Among the first things the Society did were to give the boat-float a face lift, with help from the local traders, and to save Sunderland Terrace from being demolished. After a public meeting in 1963 the Society produced a far-reaching Plan for Dartmouth, which later gained approval from both Borough and County Councils and was largely implemented, notably by the improvement of the Market Square and construction of College Way in the 1970’s.
Some of the Society’s landmark achievements over 50 years have included:
- 1963: planning for College Way (Outer Relief Road) initiated, and constructed in the 1970’s with planting sponsored by the Society,
- 1968: helped to prevent demolition of Dartmouth’s Old Market,
- 1974: landscaped and planted Crosby Meadow recreation area,
- 1978: co-promoted Dartmouth’s first entry to ‘Britain in Bloom’,
- 1993: lobbied for construction of a Dartmouth Sewage Treatment Plant, finally built in 2002 after detailed discussions,
- 1996: helped prevent unsightly over-development at White Rock, Paignton,
- 1997: pressed South Hams Council to develop a ‘Park-and-Ride’ site at Norton,
- 1999: initiated the campaign to build the ‘Flavel’ centre and Library,
- 2000: commissioned the first set of ‘blue plaques’ in Dartmouth and Kingswear,
- 2001: helped achieve much improved design for residential development at Dart Marina,
- 2004: established the Dartmouth Heritage Trail.
- Of course there have been some failures and disappointments, notably when the Wesleyan Chapel in the Market-place was demolished illegally in 1988 by a developer, and when some unsightly developments have been permitted.
- Current issues that the Society is much concerned with are:
- Development at Noss Marina,
- Achievement of affordable housing in the area,
- Improvement of traffic and parking arrangements,
- Preservation of green public space (Coronation Park and the Orchard),
- Review of the Conservation Areas,
- Development of the latest Local Plan (‘Local Development Framework’),
- Resisting the Boundary Commission’s proposals for a Devon Unitary Authority. (448)
The Society has always been conscious of its duty to keep the public informed of its activities, and to this end arranges a series of talks and an Open Forum on a topical issue during the winter months. It arranges other social activities throughout the year, including lunches, summer parties and trips to local beauty spots. It has also been responsible for a number of booklets published on local celebrities, buildings and history, and has been generous with donations to local improvement projects such as the Townstal Community Hall and the refurbishment of St.Barnabas’ Chapel.
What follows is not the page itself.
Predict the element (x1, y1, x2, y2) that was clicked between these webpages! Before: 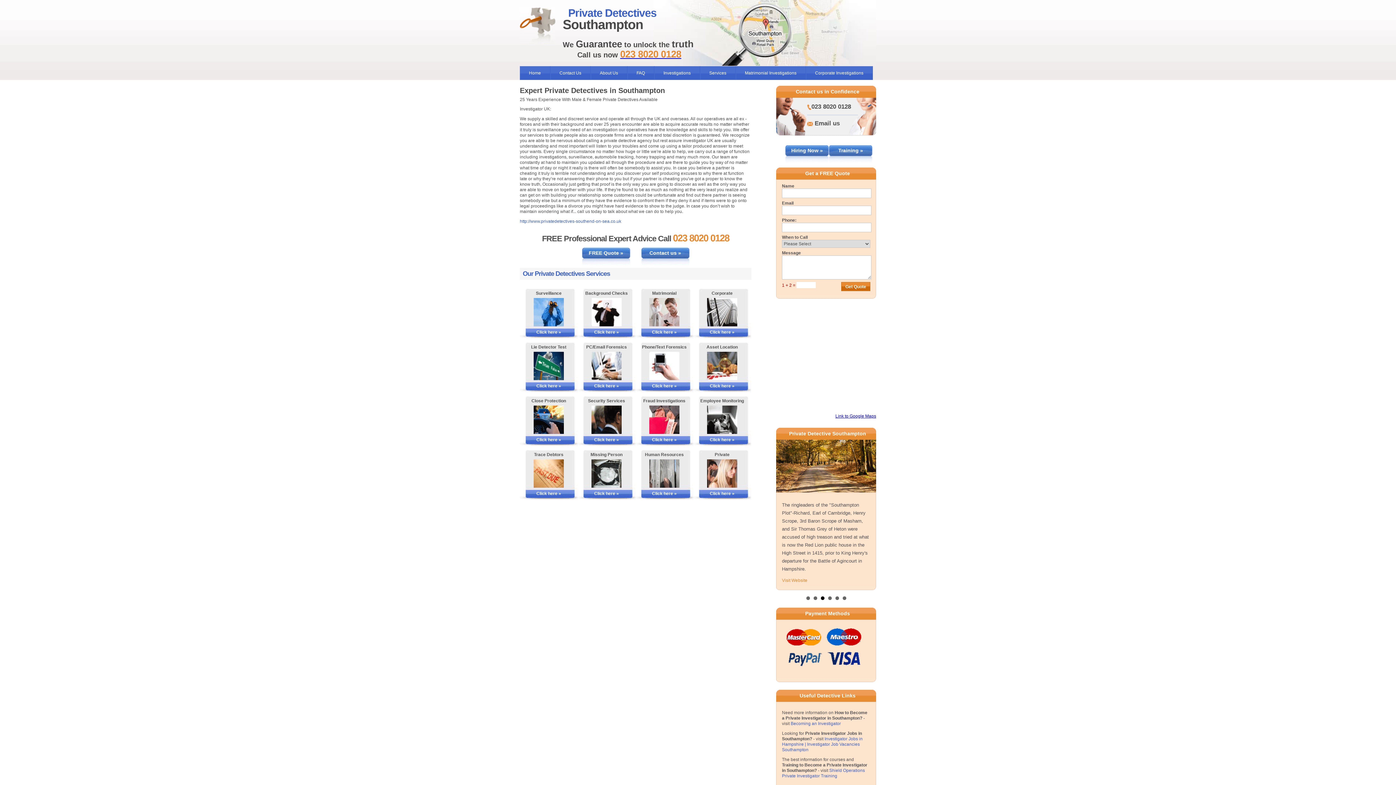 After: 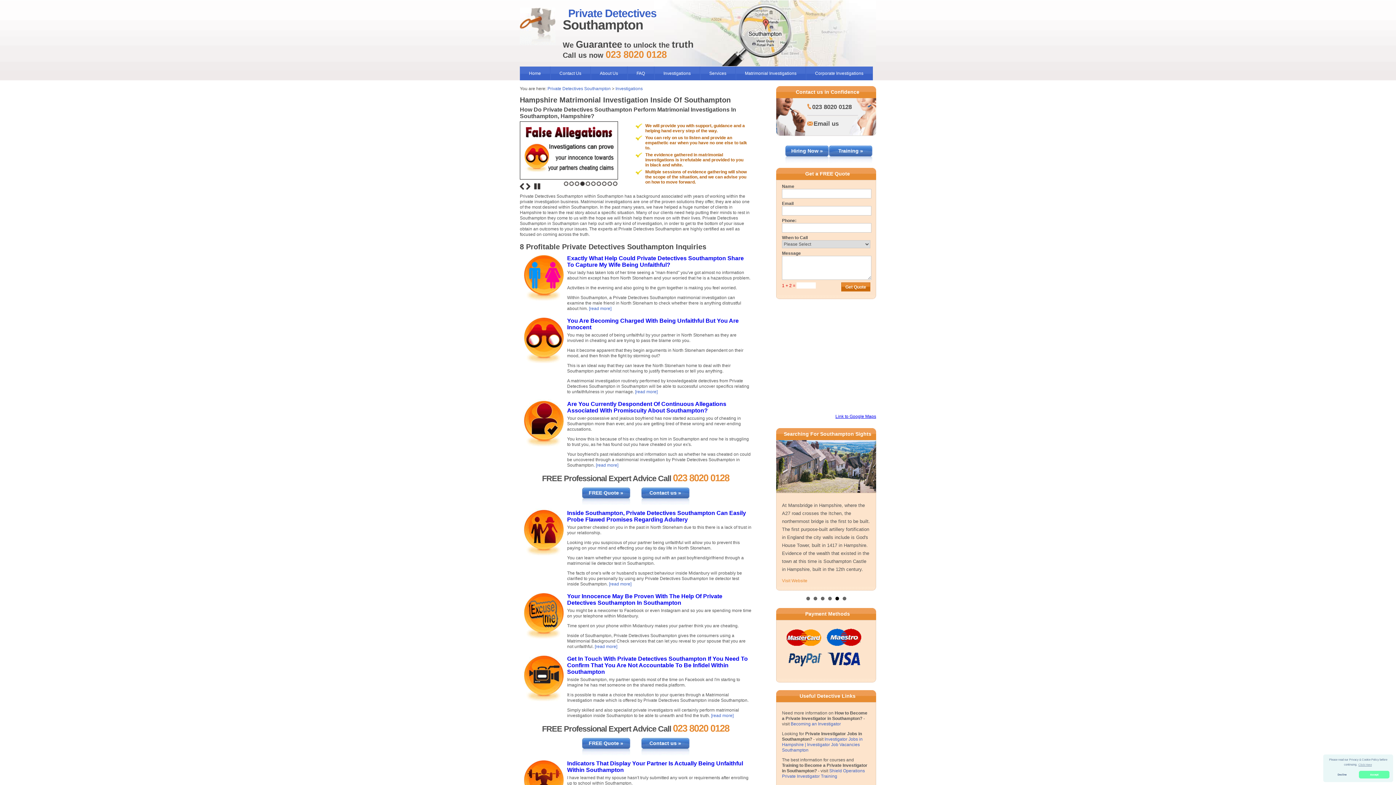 Action: bbox: (642, 328, 686, 335) label: Click here »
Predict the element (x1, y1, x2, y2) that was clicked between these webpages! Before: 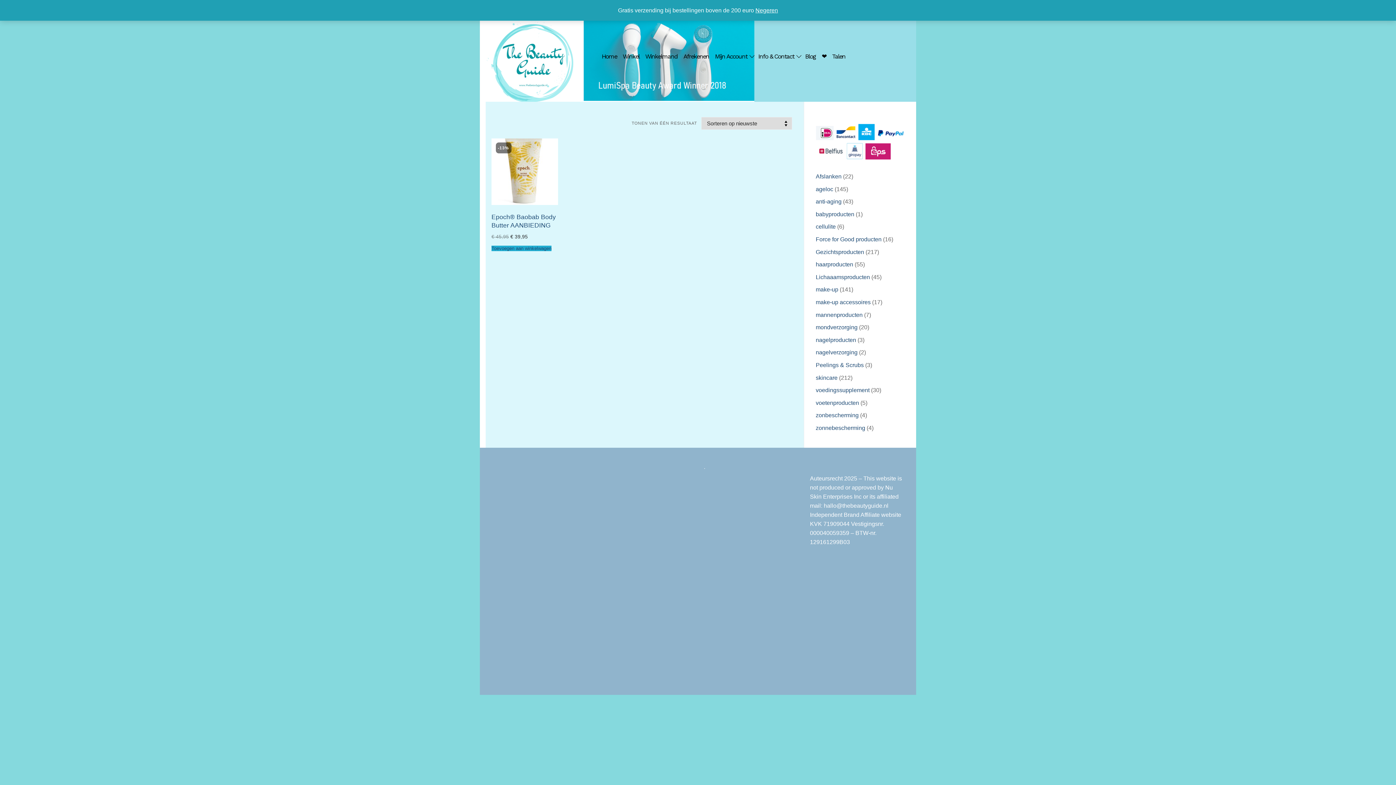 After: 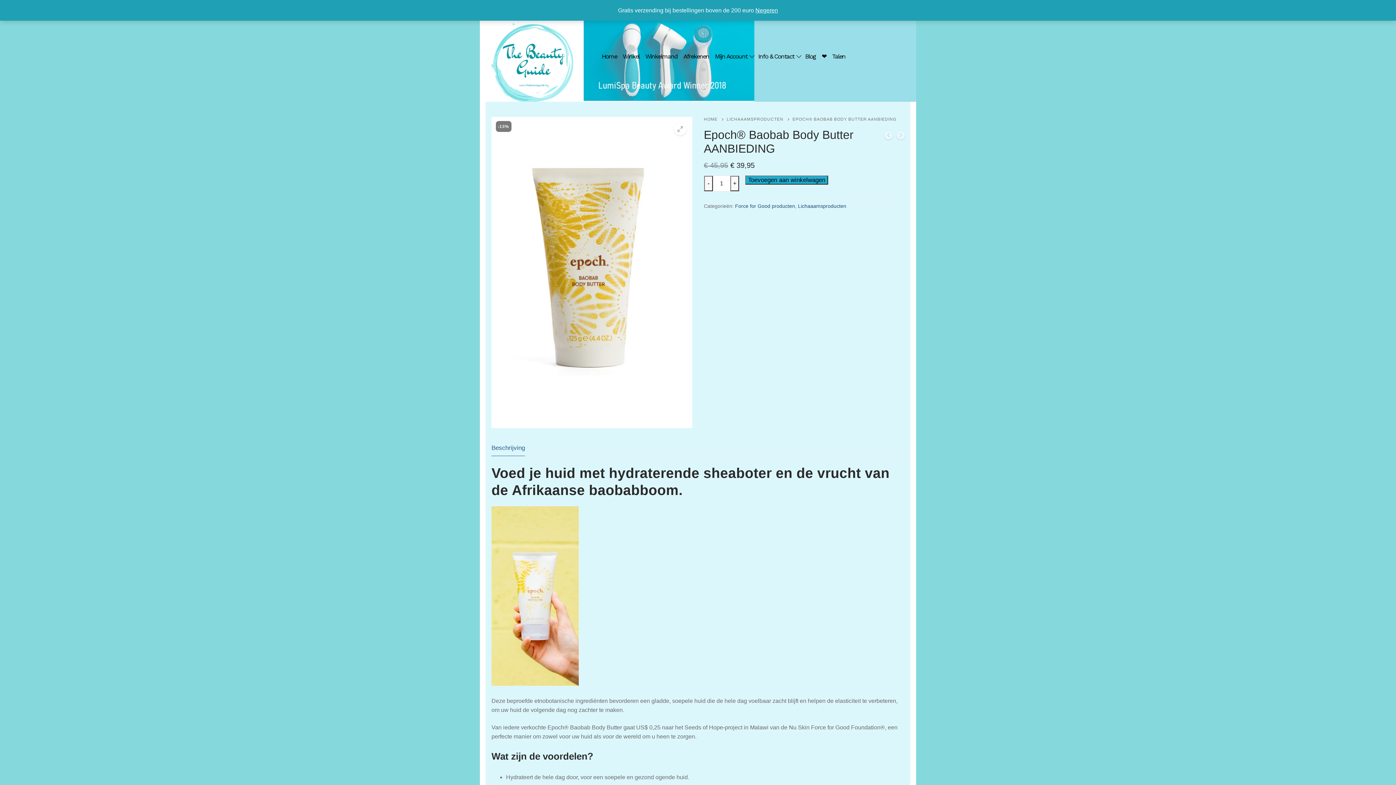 Action: label: -13% bbox: (491, 138, 558, 204)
What of the future? The Society looks forward with enthusiasm to the next 50 years, knowing that it is vital to remain vigilant in opposing unsightly developments. There are many challenges to meet, including climate change, revision of planning laws, increasing traffic congestion and the need to ensure Dartmouth’s commercial prosperity. It continues to need the support of new members in its endeavours to meet these challenges.